◆ ACTION ITEM ◆
Copy every record word for word. The images stay behind.

################

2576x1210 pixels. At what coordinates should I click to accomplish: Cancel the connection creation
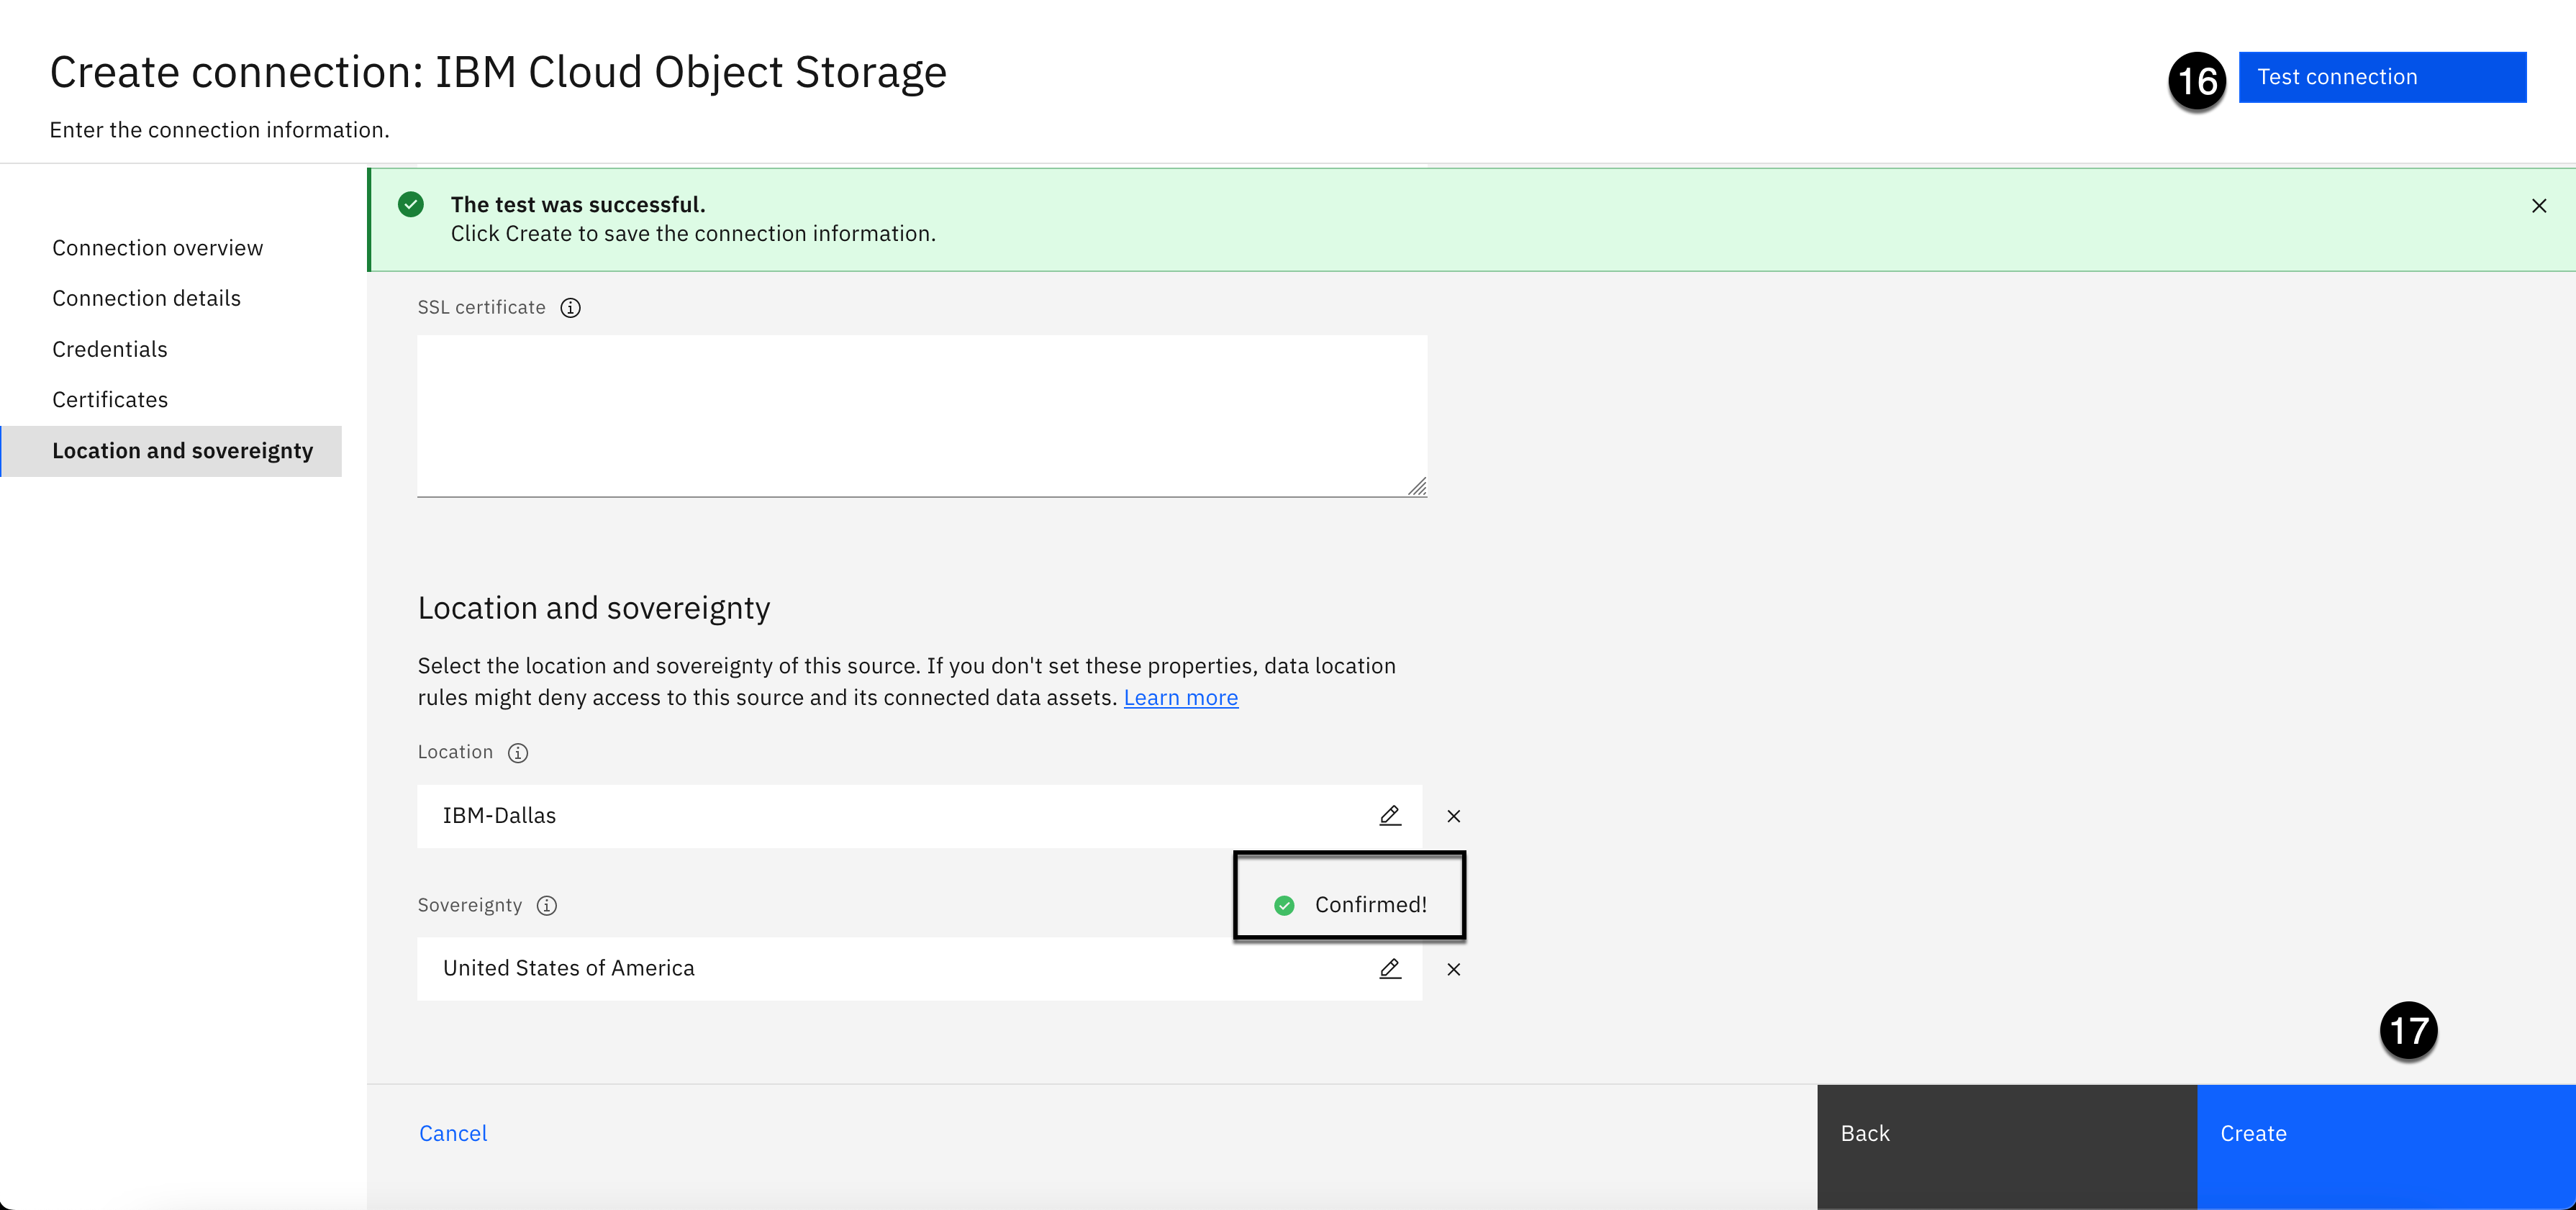453,1134
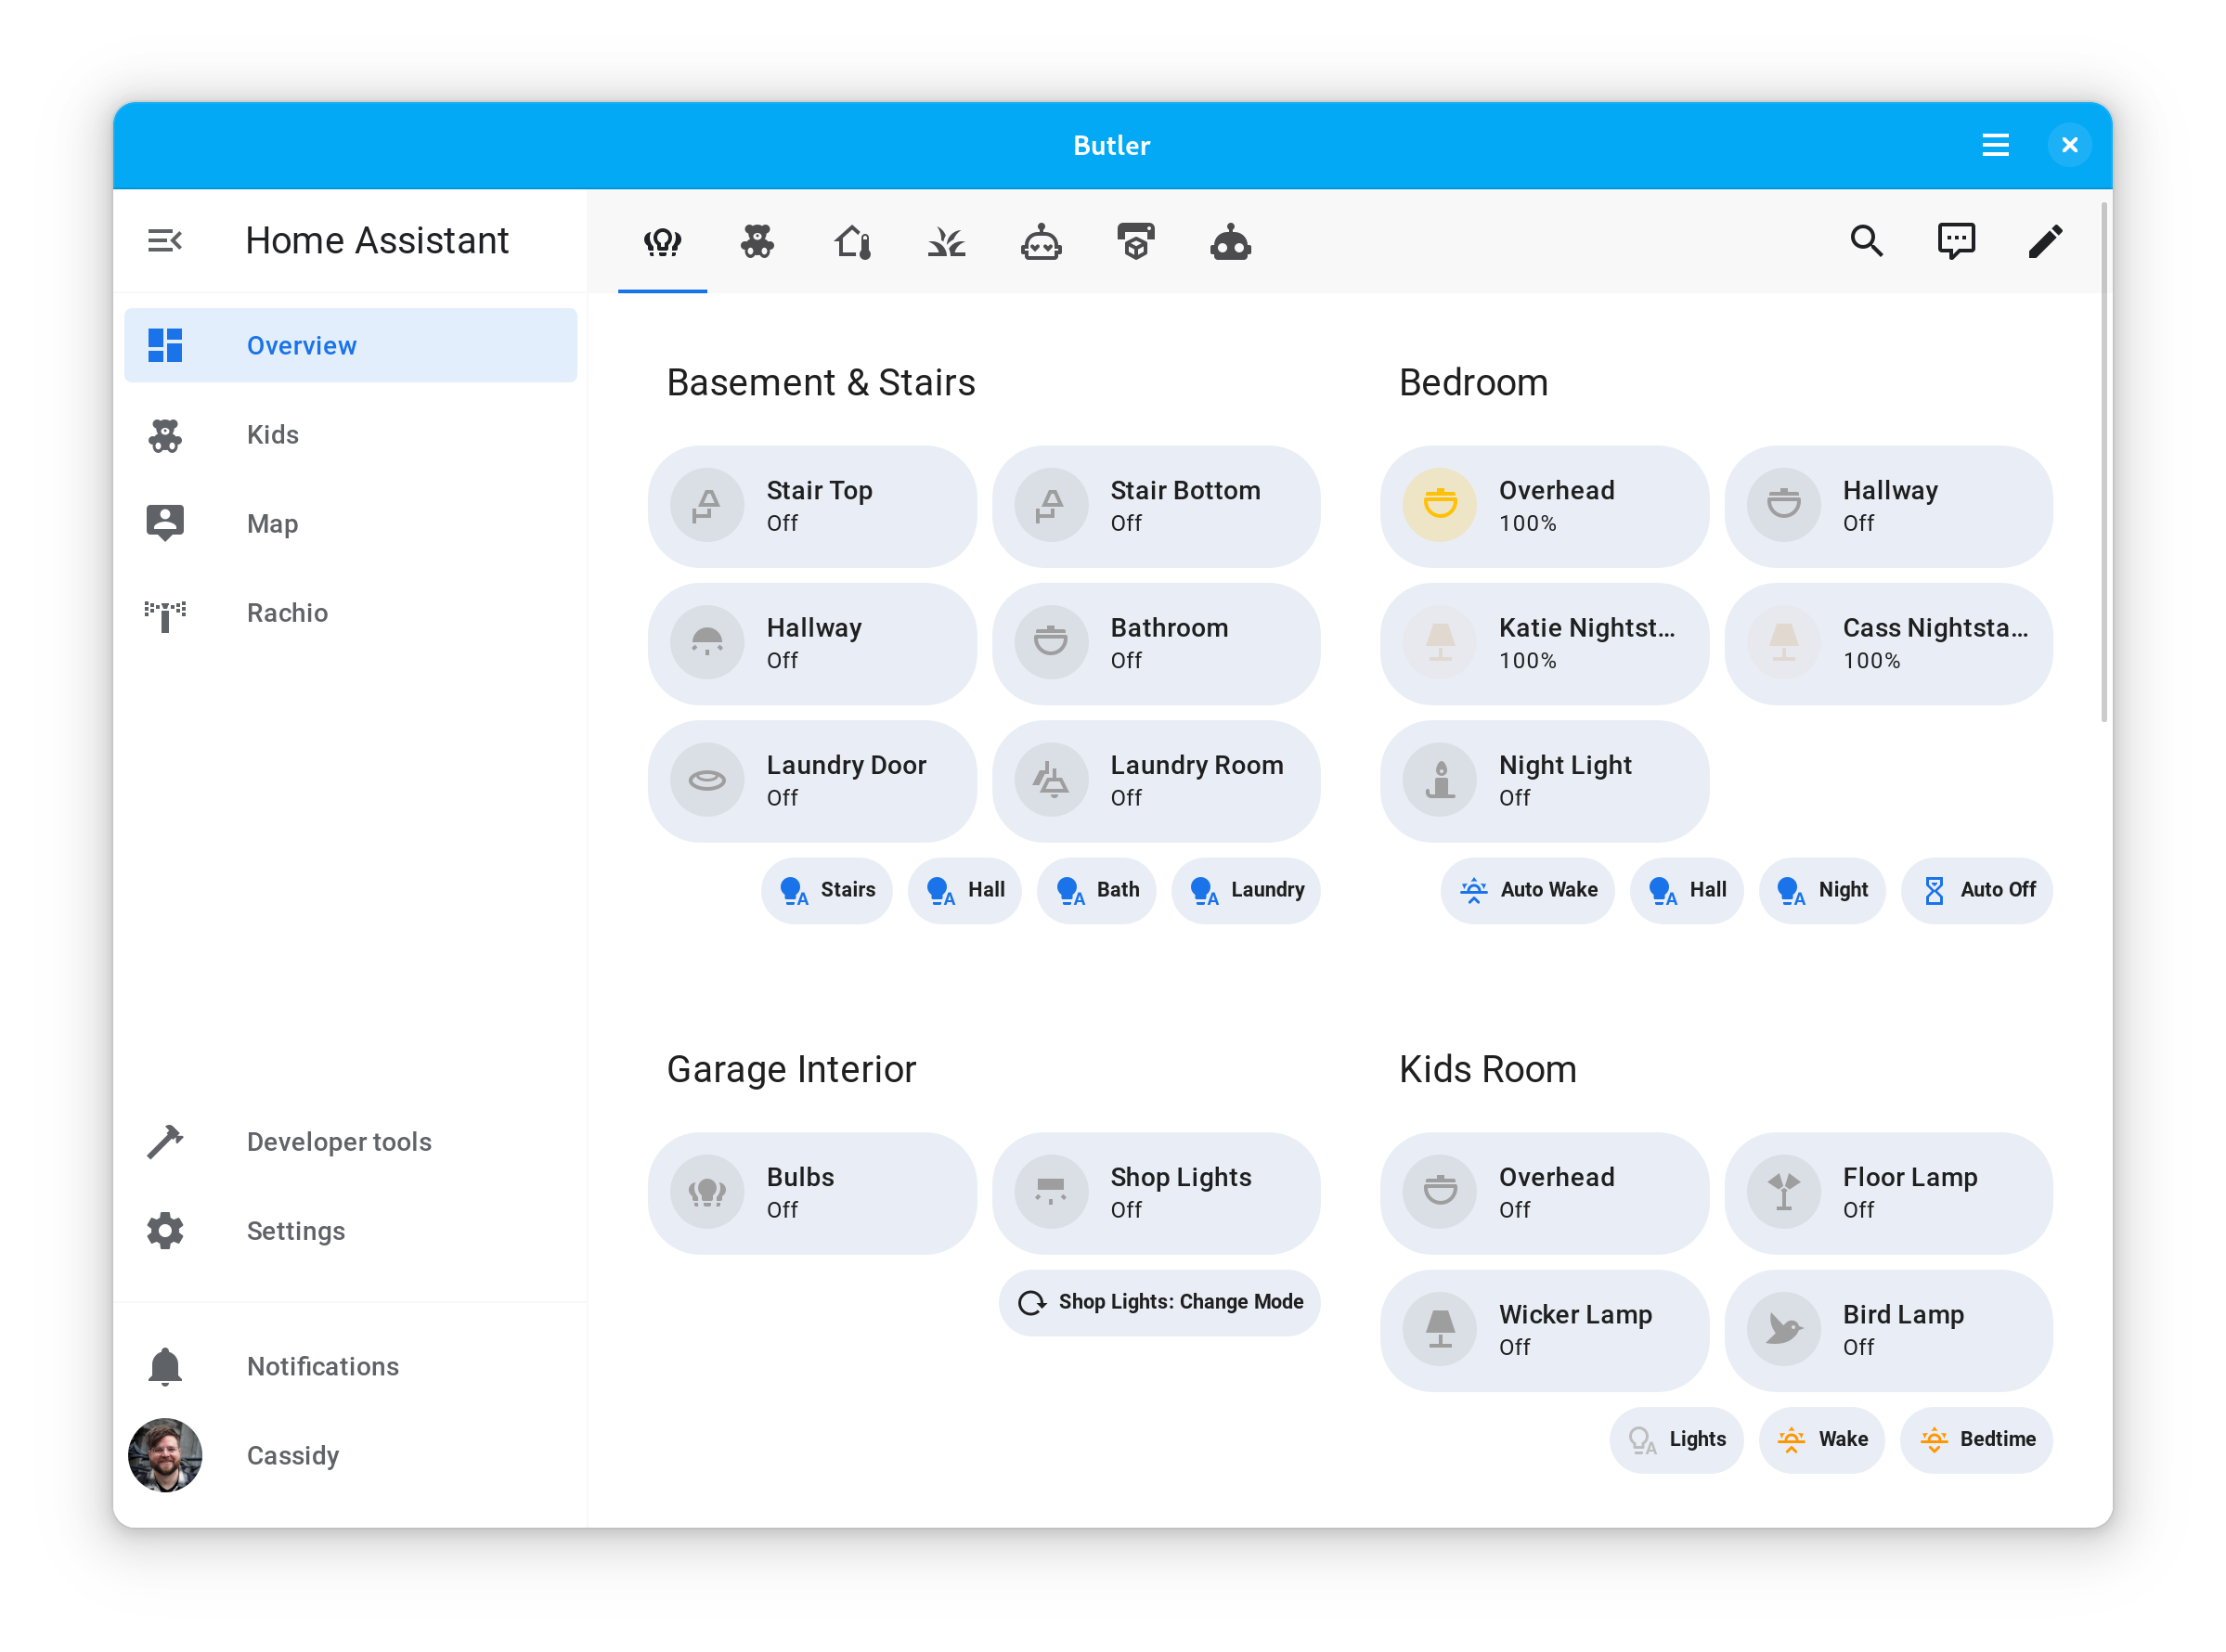Open the search magnifier icon
Image resolution: width=2226 pixels, height=1652 pixels.
coord(1866,241)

################

◆ TASK RESPONSE ◆
2576x1210 pixels. At what coordinates should I click to accomplish: Cancel the connection creation
453,1134
Open the search magnifier icon
Image resolution: width=2226 pixels, height=1652 pixels.
coord(1866,241)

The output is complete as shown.